During The Midway Gallery’s first intern-curated show, Contexture, visitors were wowed by San Francisco based artist, Sean Newport’s geometric constructions. His dynamic pieces composed of multiple miniature pyramids hovered somewhere between painting and sculpture. The brightly painted protrusions prompted viewers to walk around the pieces. It wasn’t uncommon to catch visitors with faces pressed against gallery’s walls, determined to observe the peaks from various angles.
Primarily a carpenter, Newport tentatively participated in his first art show at the encouragement of a friend. At the time Newport was on a woodworking job and had several scraps lying around his studio. Uncertain about what to present, he decided to adhere the discarded wood pieces to a board. Once the assemblage was hung on the gallery’s wall, Newport was surprised by the positive reception it received.
“The responses I got were better than anything else I have ever done,” Newport explained. The encouragement was invigorating and gave him confidence to continue experimenting with his wood scraps. His compositions underwent various stages, evolving into the vibrant, prickly pieces Newport is recognized for today.
Newport has come a long way since he first re-purposed wood scraps.

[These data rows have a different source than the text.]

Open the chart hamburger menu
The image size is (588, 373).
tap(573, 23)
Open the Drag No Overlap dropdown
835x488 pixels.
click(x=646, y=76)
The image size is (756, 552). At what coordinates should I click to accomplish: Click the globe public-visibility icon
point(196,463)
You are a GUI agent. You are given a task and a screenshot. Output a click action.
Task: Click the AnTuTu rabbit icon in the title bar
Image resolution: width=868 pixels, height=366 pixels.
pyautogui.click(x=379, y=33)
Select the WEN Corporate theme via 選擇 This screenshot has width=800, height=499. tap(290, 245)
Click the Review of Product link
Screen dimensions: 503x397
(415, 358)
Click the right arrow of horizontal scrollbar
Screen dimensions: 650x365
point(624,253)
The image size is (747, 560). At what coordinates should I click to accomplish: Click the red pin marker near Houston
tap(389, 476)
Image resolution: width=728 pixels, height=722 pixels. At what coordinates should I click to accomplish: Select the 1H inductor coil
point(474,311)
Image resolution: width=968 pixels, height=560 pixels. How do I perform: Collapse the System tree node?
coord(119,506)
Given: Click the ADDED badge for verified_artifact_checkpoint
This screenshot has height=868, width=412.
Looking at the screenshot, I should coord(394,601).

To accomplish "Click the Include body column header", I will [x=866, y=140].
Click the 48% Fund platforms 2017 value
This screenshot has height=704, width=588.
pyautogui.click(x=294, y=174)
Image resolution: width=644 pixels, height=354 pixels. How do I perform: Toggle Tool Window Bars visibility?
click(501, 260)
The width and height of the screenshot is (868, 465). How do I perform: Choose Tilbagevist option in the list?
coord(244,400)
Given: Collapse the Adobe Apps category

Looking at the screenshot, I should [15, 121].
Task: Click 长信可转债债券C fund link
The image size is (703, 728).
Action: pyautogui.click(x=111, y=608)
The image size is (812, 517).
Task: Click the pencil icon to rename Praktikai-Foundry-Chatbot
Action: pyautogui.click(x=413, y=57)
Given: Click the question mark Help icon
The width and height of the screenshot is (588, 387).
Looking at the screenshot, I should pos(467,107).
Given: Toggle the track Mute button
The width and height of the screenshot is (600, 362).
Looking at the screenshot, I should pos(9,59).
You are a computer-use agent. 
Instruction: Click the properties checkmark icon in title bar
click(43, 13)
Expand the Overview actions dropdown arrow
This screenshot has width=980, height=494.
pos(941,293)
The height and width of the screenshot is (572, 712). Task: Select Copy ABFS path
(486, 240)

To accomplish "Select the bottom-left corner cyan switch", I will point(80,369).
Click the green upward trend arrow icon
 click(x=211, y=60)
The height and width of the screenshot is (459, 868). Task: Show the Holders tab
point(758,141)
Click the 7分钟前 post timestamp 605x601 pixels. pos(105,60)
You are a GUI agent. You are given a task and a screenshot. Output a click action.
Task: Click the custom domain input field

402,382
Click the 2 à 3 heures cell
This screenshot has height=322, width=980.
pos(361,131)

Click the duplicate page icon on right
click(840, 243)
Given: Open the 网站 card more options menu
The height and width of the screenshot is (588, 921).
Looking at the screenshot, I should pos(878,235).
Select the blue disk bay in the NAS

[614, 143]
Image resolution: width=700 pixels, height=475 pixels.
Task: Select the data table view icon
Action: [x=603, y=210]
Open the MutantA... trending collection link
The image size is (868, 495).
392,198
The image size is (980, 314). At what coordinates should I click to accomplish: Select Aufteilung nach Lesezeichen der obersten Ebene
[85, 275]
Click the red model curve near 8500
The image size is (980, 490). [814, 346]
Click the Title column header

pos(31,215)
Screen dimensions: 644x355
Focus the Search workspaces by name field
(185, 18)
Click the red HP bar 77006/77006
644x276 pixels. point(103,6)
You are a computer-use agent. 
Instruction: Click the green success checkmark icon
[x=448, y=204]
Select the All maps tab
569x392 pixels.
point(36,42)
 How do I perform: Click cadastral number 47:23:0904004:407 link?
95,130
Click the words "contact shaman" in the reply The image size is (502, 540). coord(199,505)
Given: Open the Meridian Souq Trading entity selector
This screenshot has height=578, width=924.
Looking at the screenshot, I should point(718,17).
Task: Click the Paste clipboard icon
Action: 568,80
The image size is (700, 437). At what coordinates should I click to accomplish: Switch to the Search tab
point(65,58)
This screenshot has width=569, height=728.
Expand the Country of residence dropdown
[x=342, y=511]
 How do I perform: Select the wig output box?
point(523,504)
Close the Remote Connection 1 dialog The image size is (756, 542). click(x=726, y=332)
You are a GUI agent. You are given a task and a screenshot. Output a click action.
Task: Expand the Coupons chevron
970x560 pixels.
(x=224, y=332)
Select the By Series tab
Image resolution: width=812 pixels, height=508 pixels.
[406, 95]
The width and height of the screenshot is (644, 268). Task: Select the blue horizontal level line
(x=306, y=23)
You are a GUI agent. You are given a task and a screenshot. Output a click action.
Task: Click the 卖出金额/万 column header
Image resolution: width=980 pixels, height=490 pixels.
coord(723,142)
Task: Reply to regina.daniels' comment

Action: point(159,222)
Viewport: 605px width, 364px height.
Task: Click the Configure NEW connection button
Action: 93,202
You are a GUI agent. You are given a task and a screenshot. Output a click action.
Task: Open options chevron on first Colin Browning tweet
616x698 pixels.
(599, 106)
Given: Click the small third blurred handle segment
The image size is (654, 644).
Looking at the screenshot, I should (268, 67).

At the time of our visit to his workspace, Newport was winding down from participating in Miami’s Art Basel and preparing for round of art shows in 2016; including the LA Art Show and New York’s Art Week. The buzz of an electric saw loudly cut through the air as Newport walked us through Engine Works, the art warehouse he co-found in 2012. Newport led us past a communal area to a small makeshift room where two of his buddies, Brandon and Nick, were busy cutting wood. Working assembly-line style, the men were building wood panels and frames, as well as prepping shapes to Newport’s specifications. Newport explained that his good fortune of being able to participate in numerous art events this year has made hiring extra help a necessity.
In the beginning Newport’s pieces consisted of unpainted wood structures with burnt edges creating tonal color differences. He played with various shapes and became increasingly interested in shadows. While searching for a way to accentuate the shadows in his work, Newport applied white paint on the front planes of the individual miniature pieces that made up his compositions. The effect the paint had on alternating the way the work as a whole looked amazed him. From that point forward Newport continued to play with color in his pieces, searching for combinations that magnified light, shadow and contrast.
Eventually Newport chose to focus on the pyramid, which has become a staple of his designs. After some trial and error he developed a mathematic formula to facilitate his art-making. Today it’s his go-to equation, although he enjoys mixing it up every once in a while by changing the patterns. For the 2016 LA Art Show, Newport arranged his pyramids in a curvilinear composition:
Newport continuously makes new discoveries while working with his compositions; which is part of the reason he has decided to focus on the pyramid until he feels the shape has been completely exhausted. Some of these revelations are by chance, as was the case with Newport’s black-light discovery:
Although Newport never intended to have his pieces paired with black-lights, the neon colors and steep slopes of his angular compositions create a mesmerizing display when bathed in black-light. The chance discovery was made while Newport was helping with stage design for rock group, The Growlers, who wanted black-lights incorporated into their show.
Newport would like it to remain clear that he isn’t a “black-light artist” per-se, but the incident inspired him to one-time publicly exhibit his work under black-light.
At the core of Newport’s work is a desire to alter the viewer’s sense of space and visual perception. Through the use of repetition and the manipulation of shape, and color, Newport’s tantalizing compositions challenge the brain’s understanding of what’s being viewed. His pieces underscore the sensation of seeing while creating a mental quandary over what is being seen. Looking at Newport’s work is, for lack of a better word, trippy. It is as if the brain attempts to make sense of the object before it, while said object seemingly changes with every shift of the head and step of the body.